» Task material

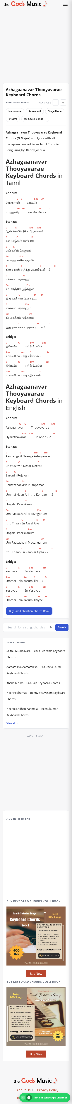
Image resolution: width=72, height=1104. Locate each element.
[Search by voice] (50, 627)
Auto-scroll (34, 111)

==

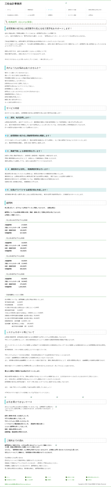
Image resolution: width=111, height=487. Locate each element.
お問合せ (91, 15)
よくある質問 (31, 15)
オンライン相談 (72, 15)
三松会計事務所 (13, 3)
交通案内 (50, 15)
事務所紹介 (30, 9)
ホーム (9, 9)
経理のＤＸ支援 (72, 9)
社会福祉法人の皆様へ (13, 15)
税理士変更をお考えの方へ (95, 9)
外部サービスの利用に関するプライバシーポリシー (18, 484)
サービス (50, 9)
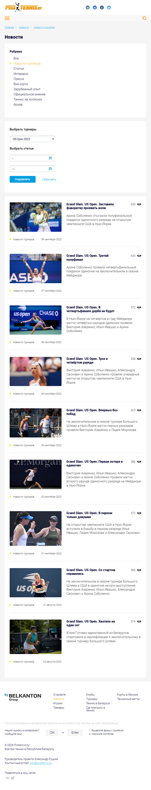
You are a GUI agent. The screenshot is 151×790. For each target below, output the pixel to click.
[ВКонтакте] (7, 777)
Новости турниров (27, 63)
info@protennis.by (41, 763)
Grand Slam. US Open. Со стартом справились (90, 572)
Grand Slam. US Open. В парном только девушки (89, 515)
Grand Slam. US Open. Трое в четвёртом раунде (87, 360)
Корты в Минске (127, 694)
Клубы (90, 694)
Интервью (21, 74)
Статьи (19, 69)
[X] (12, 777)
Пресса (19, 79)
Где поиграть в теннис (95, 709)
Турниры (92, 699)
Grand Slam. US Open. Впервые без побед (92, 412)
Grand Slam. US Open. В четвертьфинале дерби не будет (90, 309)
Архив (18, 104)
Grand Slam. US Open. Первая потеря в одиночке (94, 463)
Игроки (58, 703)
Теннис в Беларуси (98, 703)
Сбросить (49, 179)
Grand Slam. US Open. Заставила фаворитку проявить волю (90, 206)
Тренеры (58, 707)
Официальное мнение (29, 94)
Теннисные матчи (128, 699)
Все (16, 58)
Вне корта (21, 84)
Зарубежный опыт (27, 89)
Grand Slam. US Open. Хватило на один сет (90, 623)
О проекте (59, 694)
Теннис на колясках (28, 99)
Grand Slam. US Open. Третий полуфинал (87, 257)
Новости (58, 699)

* * *

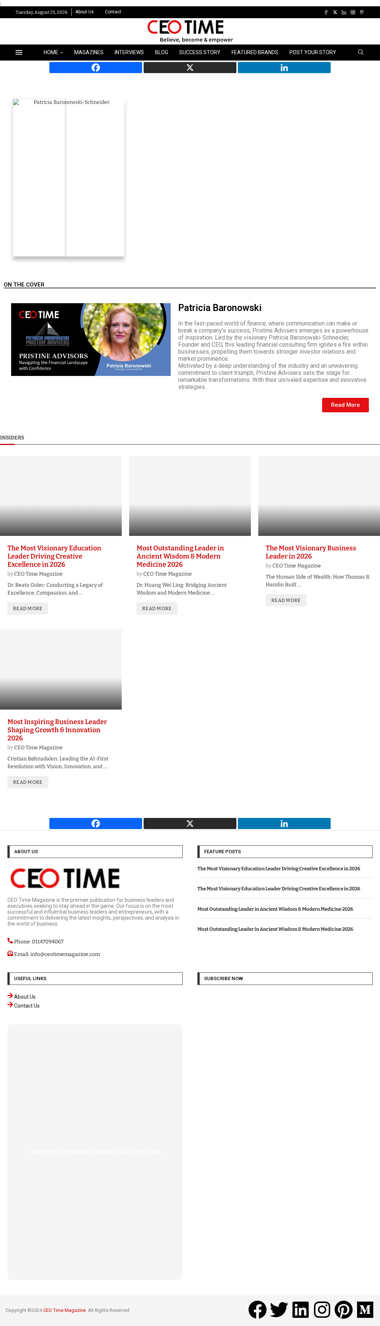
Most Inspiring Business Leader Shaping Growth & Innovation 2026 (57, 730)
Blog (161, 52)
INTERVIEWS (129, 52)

» Set task
Rewrite the stretch from the line containing "Grand Slam. US Open. Хватило" through the line containing "Grand Slam. US Open. Третий", swapping "О проекте" for "О нас" and changing nothing else.

» Task response
Grand Slam. US Open. Хватило на один сет (90, 623)
О нас (59, 694)
Теннис на колясках (28, 99)
Grand Slam. US Open. Третий полуфинал (87, 257)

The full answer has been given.